Edward H. Murfee

edwardmurfree

Edward Hunter Murfee: 1887-1894

Edward H. Murfee earned Bachelor of Arts and Master of Arts degrees from the University of Alabama and was a member of the Alabama Corps of Cadets when it was mustered into Confederate service during the Civil War. Doctor of Law degrees were later conferred on him by Bethel College and Wake Forest College. He was elected a member of the American Society for the Advancement of Science and offered a scholarship in the London Society of Science.

At age 22, Murfee taught school in Alabama. At 26, he was awarded the chair of military engineering at the University of Alabama, then filled the chair of English at the University of Tennessee and then organized the Mississippi Military Institute. Murfee came to the University of Arkansas in 1885 as chair of mathematics and logic, in which he served two years before being appointed acting president and then confirmed as the university’s fifth president a year later. Attendance at the university rose to about 700 students during his administration.

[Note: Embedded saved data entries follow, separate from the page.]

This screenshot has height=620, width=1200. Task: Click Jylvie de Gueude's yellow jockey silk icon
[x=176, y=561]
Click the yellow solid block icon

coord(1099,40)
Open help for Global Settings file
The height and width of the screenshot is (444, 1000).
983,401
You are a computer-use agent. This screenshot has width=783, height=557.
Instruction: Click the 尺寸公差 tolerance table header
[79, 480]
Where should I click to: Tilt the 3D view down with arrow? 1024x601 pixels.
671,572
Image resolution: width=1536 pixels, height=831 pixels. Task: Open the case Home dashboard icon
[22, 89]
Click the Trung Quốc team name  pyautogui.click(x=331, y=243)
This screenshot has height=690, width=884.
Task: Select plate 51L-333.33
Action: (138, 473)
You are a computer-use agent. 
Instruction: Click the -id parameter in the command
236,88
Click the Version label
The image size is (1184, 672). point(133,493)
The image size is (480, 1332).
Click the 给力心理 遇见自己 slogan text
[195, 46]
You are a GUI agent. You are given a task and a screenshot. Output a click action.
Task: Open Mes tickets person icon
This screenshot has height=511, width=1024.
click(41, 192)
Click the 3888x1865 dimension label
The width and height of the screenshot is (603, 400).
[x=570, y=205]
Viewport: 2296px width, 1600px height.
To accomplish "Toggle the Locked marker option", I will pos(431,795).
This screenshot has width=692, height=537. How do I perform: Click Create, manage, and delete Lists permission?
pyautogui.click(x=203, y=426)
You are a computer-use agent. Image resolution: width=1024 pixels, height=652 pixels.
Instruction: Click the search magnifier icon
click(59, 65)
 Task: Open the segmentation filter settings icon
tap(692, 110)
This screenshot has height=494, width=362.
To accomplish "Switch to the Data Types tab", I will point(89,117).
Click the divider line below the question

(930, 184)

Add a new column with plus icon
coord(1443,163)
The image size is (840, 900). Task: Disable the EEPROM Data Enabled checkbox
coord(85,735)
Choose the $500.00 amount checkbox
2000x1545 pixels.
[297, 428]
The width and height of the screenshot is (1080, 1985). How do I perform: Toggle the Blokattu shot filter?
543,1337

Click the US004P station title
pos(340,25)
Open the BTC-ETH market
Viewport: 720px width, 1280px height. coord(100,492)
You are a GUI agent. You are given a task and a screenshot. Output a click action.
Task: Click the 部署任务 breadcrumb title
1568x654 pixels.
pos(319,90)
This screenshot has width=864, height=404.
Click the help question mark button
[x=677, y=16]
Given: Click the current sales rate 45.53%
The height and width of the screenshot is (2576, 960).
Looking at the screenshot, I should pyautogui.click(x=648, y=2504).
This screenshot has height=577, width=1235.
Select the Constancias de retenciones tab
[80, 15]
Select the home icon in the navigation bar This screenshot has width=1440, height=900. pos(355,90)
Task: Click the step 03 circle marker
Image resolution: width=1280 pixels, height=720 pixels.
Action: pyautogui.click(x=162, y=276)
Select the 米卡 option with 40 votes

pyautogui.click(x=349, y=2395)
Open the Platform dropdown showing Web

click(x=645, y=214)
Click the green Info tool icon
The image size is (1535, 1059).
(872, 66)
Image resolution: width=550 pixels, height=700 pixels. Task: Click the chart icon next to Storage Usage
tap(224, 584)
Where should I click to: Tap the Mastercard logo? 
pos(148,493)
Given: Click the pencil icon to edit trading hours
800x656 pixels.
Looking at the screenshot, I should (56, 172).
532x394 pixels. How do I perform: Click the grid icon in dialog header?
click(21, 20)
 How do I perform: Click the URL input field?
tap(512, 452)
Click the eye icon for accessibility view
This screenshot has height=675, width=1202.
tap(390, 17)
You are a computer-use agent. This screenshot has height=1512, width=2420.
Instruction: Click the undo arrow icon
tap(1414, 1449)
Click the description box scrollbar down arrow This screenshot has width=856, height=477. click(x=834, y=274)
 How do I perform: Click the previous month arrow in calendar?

He guided the university on a sensible and steady course despite a lack of sufficient money from the state, which caused frequent faculty changes, and in the face of limitations imposed by the state legislature affecting student labor. The first men’s residence hall, a laboratory for physics and chemistry, the Agricultural Experiment Stations and oversight of the Arkansas Law School at Little Rock came during his administration. After leaving the university, he taught at Alabama Central College and Brenau College in Gainesville, Ga.

Personal: Murfee was born to James Wilson and Margaret Parker Murfee at Murfee’s Depot, Va., in 1845. He married Odella Oter Manning, and they had six children. He died in Gainesville in 1932.

Quote from a faculty report on Murfee’s administration: “In our opinion this University, since his election to the presidency, has had a career of development and progress unprecedented in its history.”